Publisher: Scribner Page Count: 304 Publication Date: Feb. 2, 2021
Synopsis: A scathingly funny, wildly erotic, and fiercely imaginative story about food, sex, and god from the acclaimed author of The Pisces and So Sad Today.
Rachel is twenty-four, a lapsed Jew who has made calorie restriction her religion. By day, she maintains an illusion of existential control, by way of obsessive food rituals, while working as an underling at a Los Angeles talent management agency. At night, she pedals nowhere on the elliptical machine. Rachel is content to carry on subsisting—until her therapist encourages her to take a ninety-day communication detox from her mother, who raised her in the tradition of calorie counting.
Early in the detox, Rachel meets Miriam, a zaftig young Orthodox Jewish woman who works at her favorite frozen yogurt shop and is intent upon feeding her. Rachel is suddenly and powerfully entranced by Miriam—by her sundaes and her body, her faith and her family—and as the two grow closer, Rachel embarks on a journey marked by mirrors, mysticism, mothers, milk, and honey.
Pairing superlative emotional insight with unabashed vivid fantasy, Broder tells a tale of appetites: physical hunger, sexual desire, spiritual longing, and the ways that we as humans can compartmentalize these so often interdependent instincts.
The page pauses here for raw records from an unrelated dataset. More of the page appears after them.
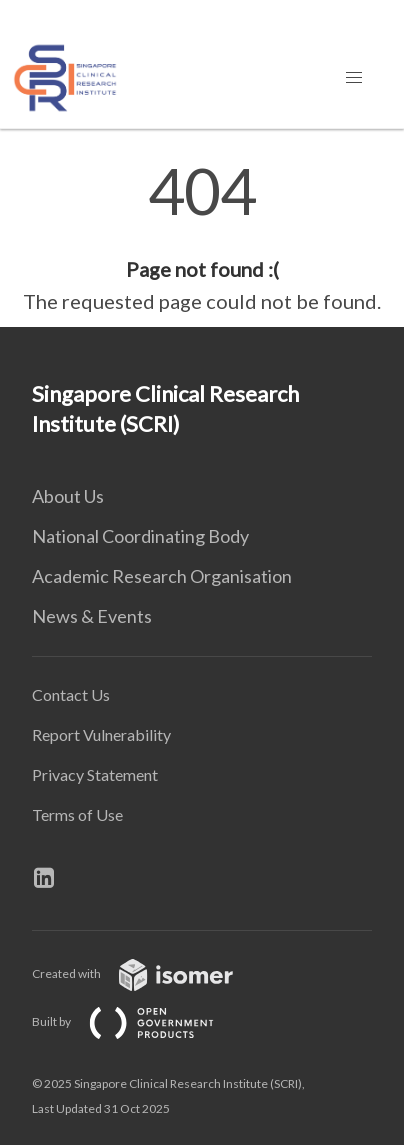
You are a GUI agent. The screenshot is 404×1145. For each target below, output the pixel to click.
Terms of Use (77, 814)
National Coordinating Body (140, 536)
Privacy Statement (95, 774)
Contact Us (71, 694)
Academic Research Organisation (162, 576)
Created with (148, 973)
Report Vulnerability (101, 734)
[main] (202, 238)
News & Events (92, 616)
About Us (68, 496)
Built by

Milk Fed is a tender and riotously funny meditation on love, certitude, and the question of what we are all being fed, from one of our major writers on the psyche—both sacred and profane.
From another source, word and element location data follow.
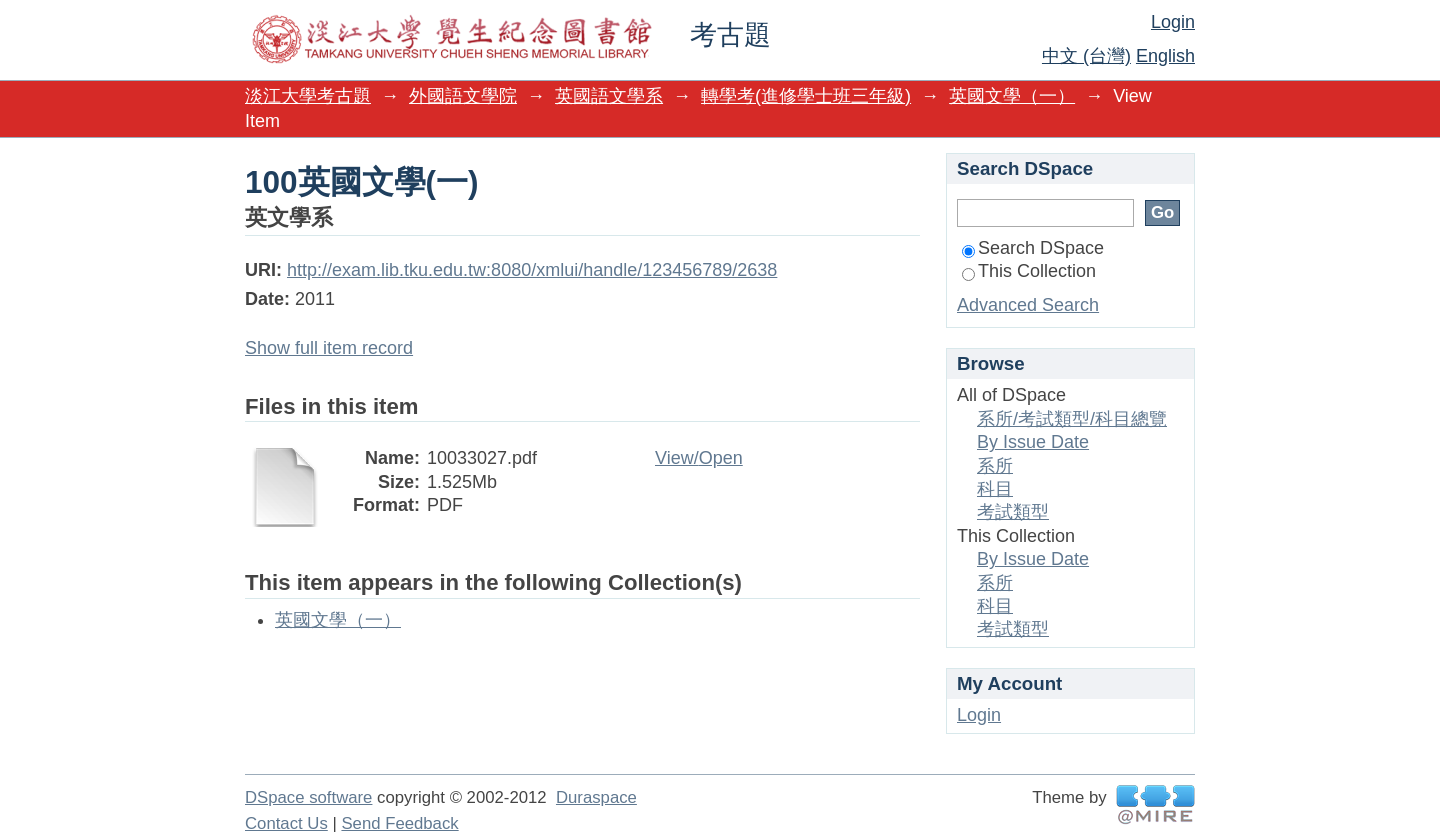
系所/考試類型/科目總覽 (1072, 419)
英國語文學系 (609, 96)
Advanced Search (1028, 305)
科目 (995, 489)
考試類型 (1013, 512)
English (1165, 56)
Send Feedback (399, 823)
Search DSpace (1033, 248)
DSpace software (308, 797)
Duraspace (596, 797)
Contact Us (286, 823)
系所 (995, 466)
TRIGGER WARNING: disordered eating, body dysmorphia, homophobia This was a wild ride of a novel with an interiority that bordered on too invasive. Following 24 year old Rachel, a woman who has an eating disorder, Milk Fed explores a young woman forging her path and allowing desire to overtake her while still battling the struggles of her past. Rachel is at the beginning of a 90-day communication detox from her mother, the woman largely responsible for Rachel's complex, damaging relationship with food when she meets Miriam, an Orthodox-Jewish woman who relishes a good meal. As Rachel discovers passion and attraction, she also re-engages with eating to savor rather than punish. However, the damage her mother and years of self-loathing have caused does not subside easily. Broder's writing feels as if we're reading Rachel's unfiltered, unapologetic thoughts. The novel in no way glorifies disordered eating and I think could be quite triggering for readers who struggle with food and their body image. The descriptions of bodies often relate to food, as if sexual experiences feed Rachel's hunger in ways that food never could. This book is queer, it is erotic, and it will undoubtedly be polarizing. I thought the writing was superb and I would recommend this to readers of Luster by Raven Lelani, Supper Club by Lara Williams, or Want Lynn Steger Strong. My only complaint is that the ending felt abrupt.